Cut d’Emmanuelle Marie, mise en scène de Christine Massa

 

Cut d’Emmanuelle Marie, mise en scène de Christine Massa

IMG_0614 Elles sont trois à jouer les jeunes femmes avenantes et épanouies. L’une d’elles confie, avec amertume, larmes et déploration: «Ma mère pleura beaucoup le jour de ma naissance. Elle pleurait tant que le médecin fut forcé de la gronder : « Pourquoi pleurez-vous tant ?» demanda-t-il. «Je voulais un garçon, dit-elle… et c’est une fille… « 
 
Cette fille, devenue adulte, aurait même bien aimé que le bon Dieu soit une femme,et  sa mère qui était croyante, aurait sans doute moins pleuré le jour de sa naissance… Dans la mise en scène facétieuse de Christine Massa, les données du problème, si problème il y a, sont posées une fois pour toutes, mais les personnages d’Emmanuelle Marie  retournent l’affaire à leur avantage, avec toute la malice souhaitée.

« Femme est-on », entendez par là : pertes et fracas, inconvénients et atouts, malchance et bonheur. Et bonheur d’abord, comme la tonalité de la musique de ce spectacle pétillant. En dépit des remontrances maternelles traditionnellement assénées à la fille : «Serre les jambes, petite délurée. Serre les jambes. Serre les dents. Serre les fesses. Serre tout ça et tais-toi. » Qu’on ne voie surtout pas surgir le moindre signe de féminité qui pourrait traduire un abandon coupable, une légèreté insouciante, ou encore un plaisir d’être librement épanouie.

En échange,  pudeur, modestie et humilité sont de rigueur, s’il vous plaît , comme si un voile symbolique s’était déposé au tréfonds de chacune d’elles, entre censure et autocensure, recouvrant instinctivement tout obscur objet de désir. Que ce soit la position assise que toute femme adopte pour se soulager,  ou d’autres gestes intimes auxquels se livre la gent féminine, entre solitude ou partage consenti avec son partenaire, le plaisir n’est pas toujours là. Et après ? Les femmes ne dépendent pas uniquement d’une sexualité, dite épanouie.

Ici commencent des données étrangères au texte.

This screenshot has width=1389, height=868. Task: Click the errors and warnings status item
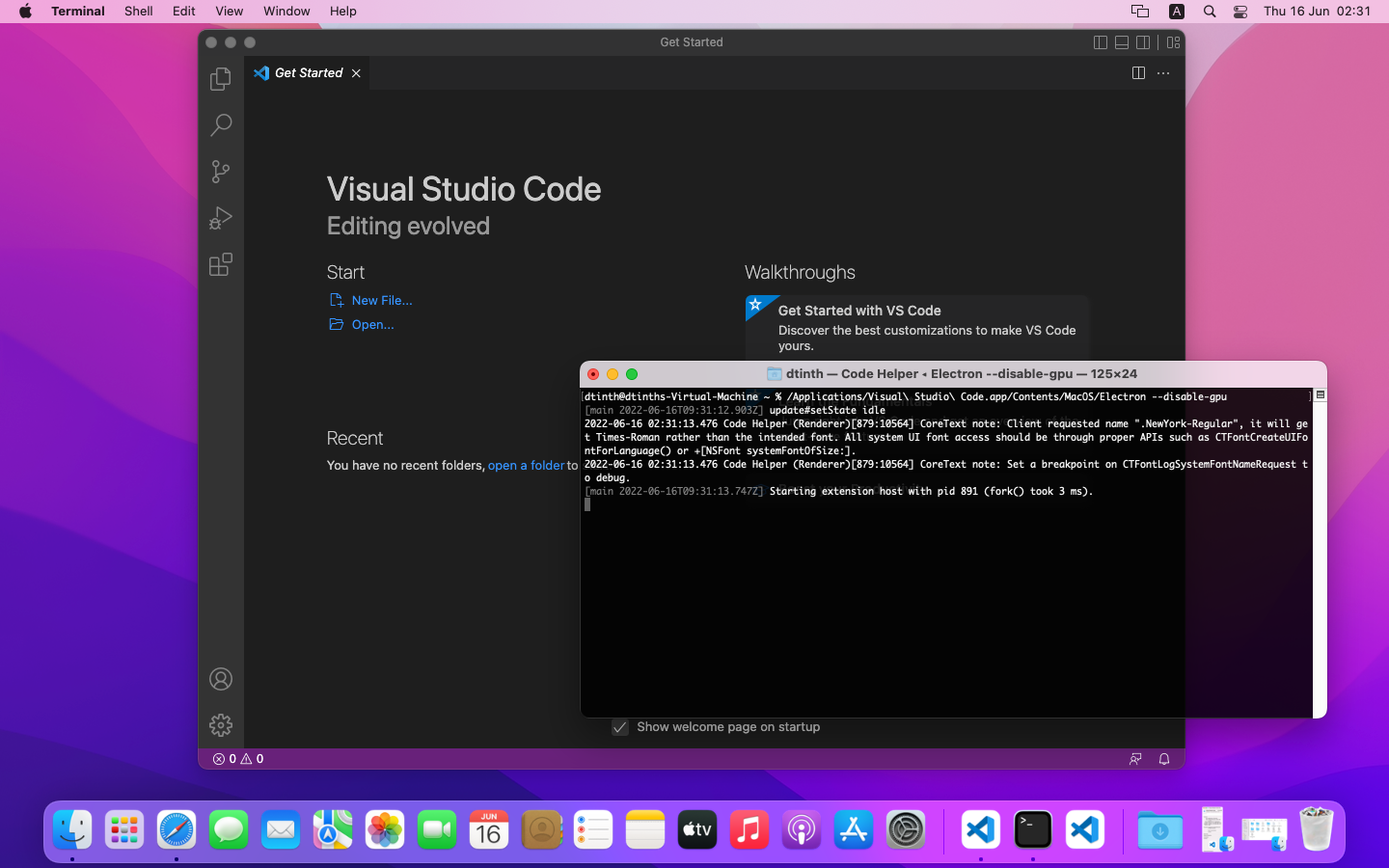[236, 759]

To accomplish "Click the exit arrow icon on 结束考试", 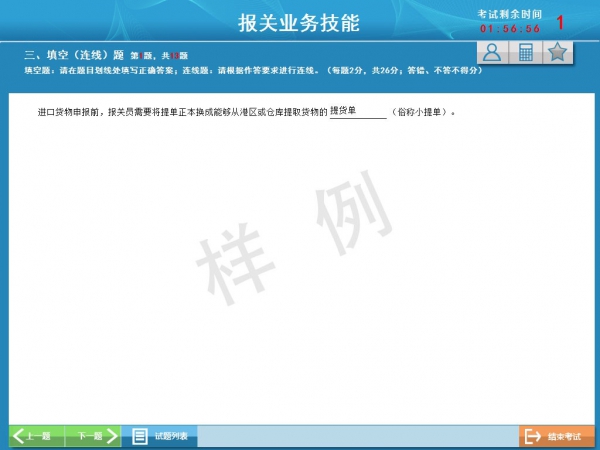I will [x=533, y=436].
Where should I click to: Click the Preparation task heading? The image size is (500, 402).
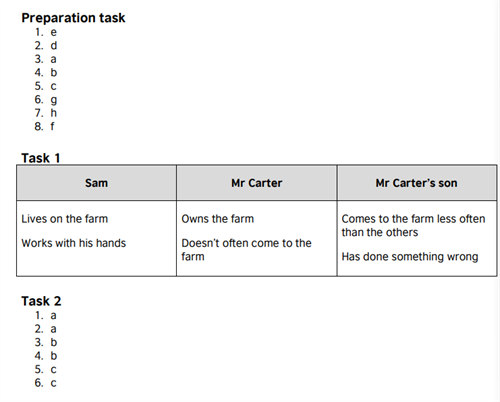[x=73, y=18]
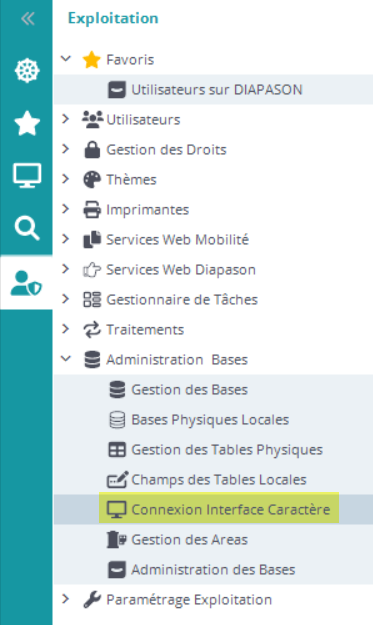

Les scènes se succèdent grâce à la vivacité de ces trois actrices qui évoluent sur la piste de danse d’un cabaret, entourée tri-frontalement de rangées de sages spectateurs… Humour et jeu, drame et gravité, chacune de ces belles actrices raconte une part de son histoire personnelle:  rencontre de l’amour, perte de l’être aimé,  solitude subie ou vie à deux. On les perçoit mieux encore à travers les adresses, les répliques ou les regards qu’elles posent sur le mâle ou qu’il pose sur elles. Olivier Bordin, lui montre une présence virile insolite qui révèle leur part cachée à elles…  

La gracieuse Aloysia Delahaut, qui est aussi la chorégraphe du spectacle, danse un solo vif et plein d’élan, et ses compagnes se balancent aussi avec cœur et énergie sur la musique rock et blues de Faith et Spirit, dessinant un chœur au rythme éloquent. Jeune femme enjouée et habitée, Stéphanie Quint se met en colère  avec un verbe italien de conviction, avec quelque chose de la Magnani et la douce Tanya Mattouk fait montre de patience, de réserve et d’émotion, avec un sourire convaincu.

Le spectacle  glorifie, avec humour et panache, l’être-là féminin.

Véronique Hotte

Théâtre de la Reine Blanche, 2 bis passage Ruelle Paris XVIIIème, jusqu’au 22 avril. T : 01 42 05 47  31.

Le texte a été publié à L’Avant-Scène Théâtre (2003).